Exercise prompt
Word for word, transcribe every line from the one holding "Where should I" through the end of the records, but not the pictures.

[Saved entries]
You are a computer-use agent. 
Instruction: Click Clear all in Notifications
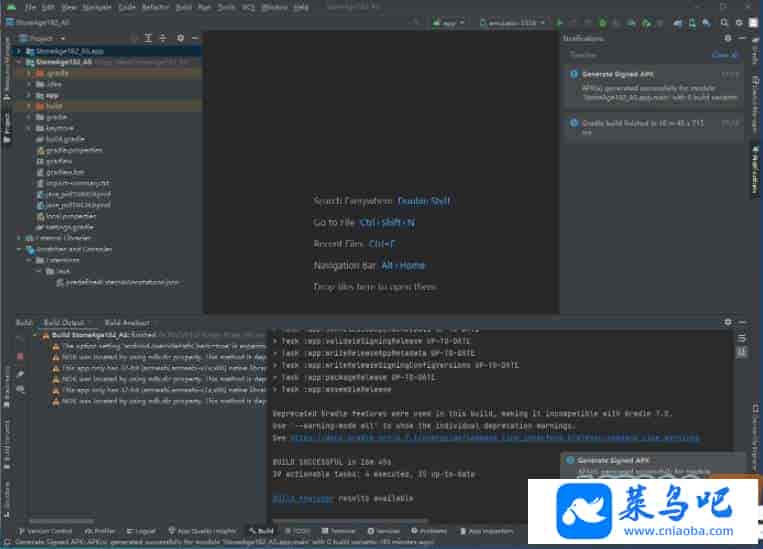click(720, 55)
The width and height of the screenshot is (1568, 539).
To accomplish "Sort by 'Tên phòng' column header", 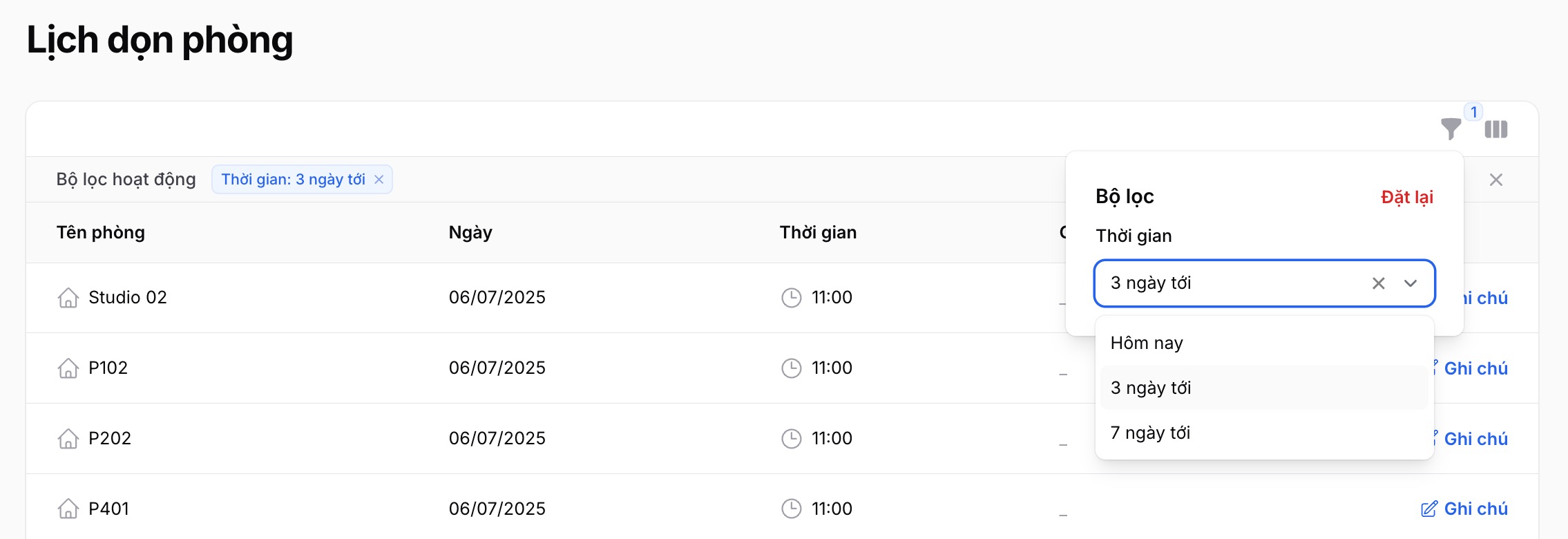I will coord(101,232).
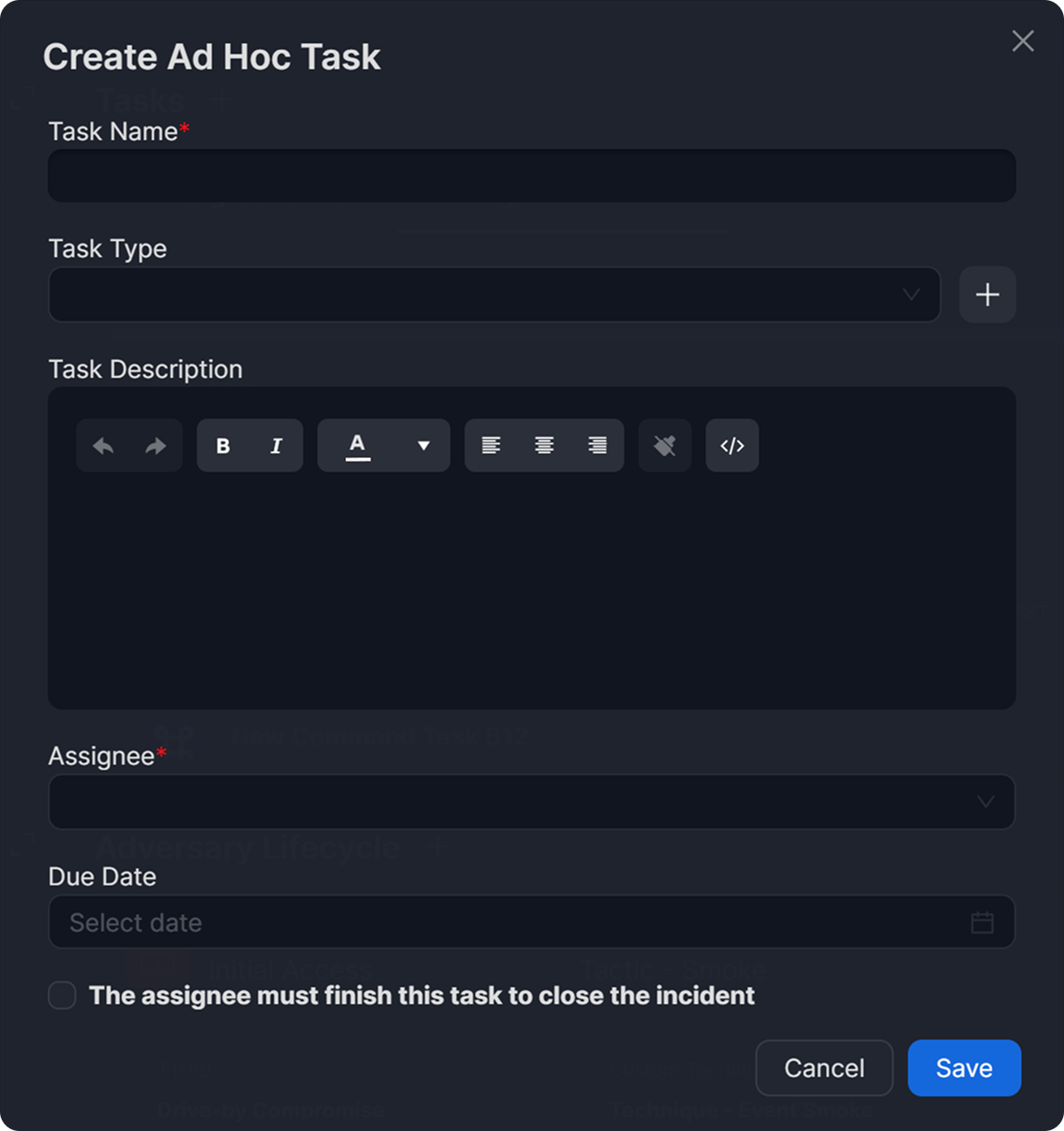Enable assignee must finish task checkbox
Screen dimensions: 1064x1131
[x=62, y=995]
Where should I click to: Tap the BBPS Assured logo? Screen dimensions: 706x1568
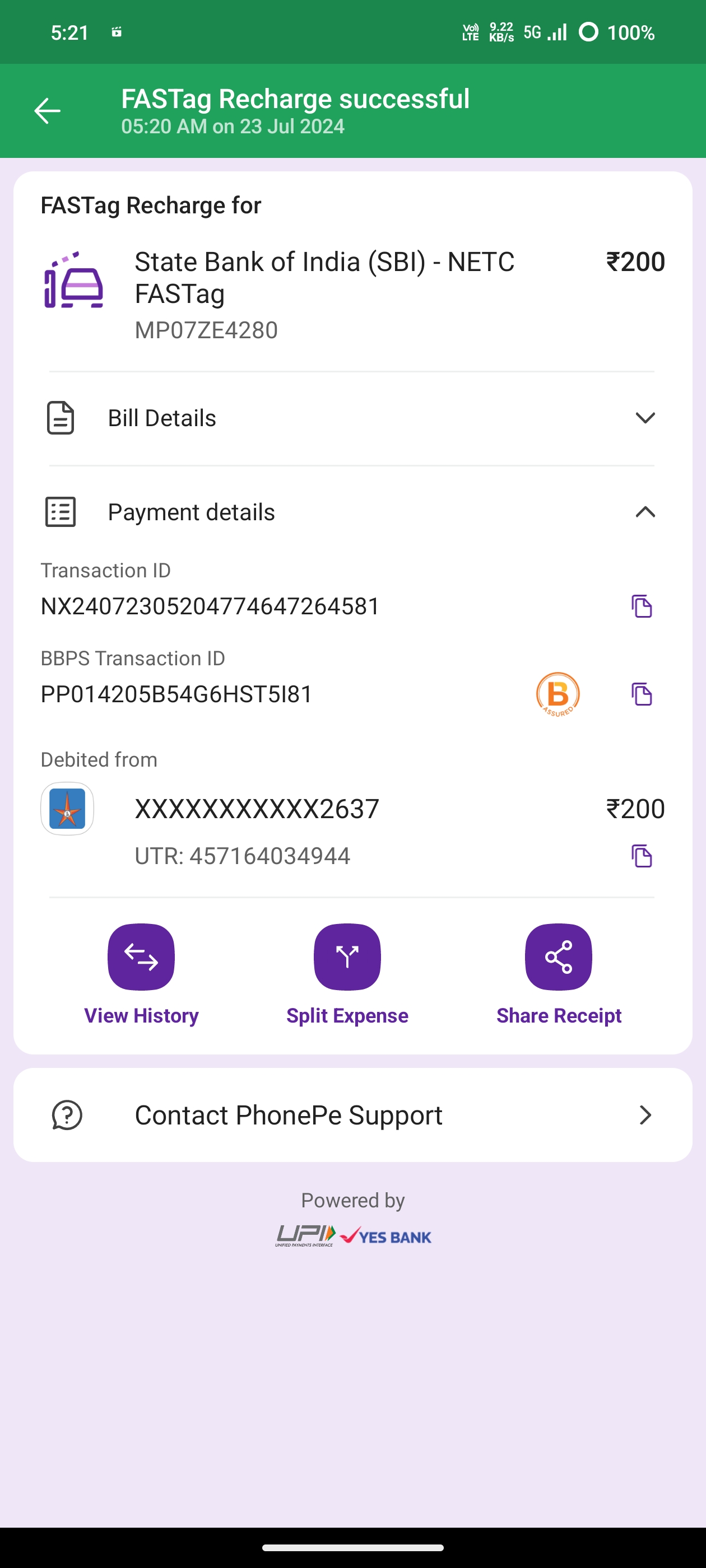(x=558, y=694)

Expected answer
Where should I click to: Tap the BBPS Assured logo? Screen dimensions: 706x1568
(x=558, y=694)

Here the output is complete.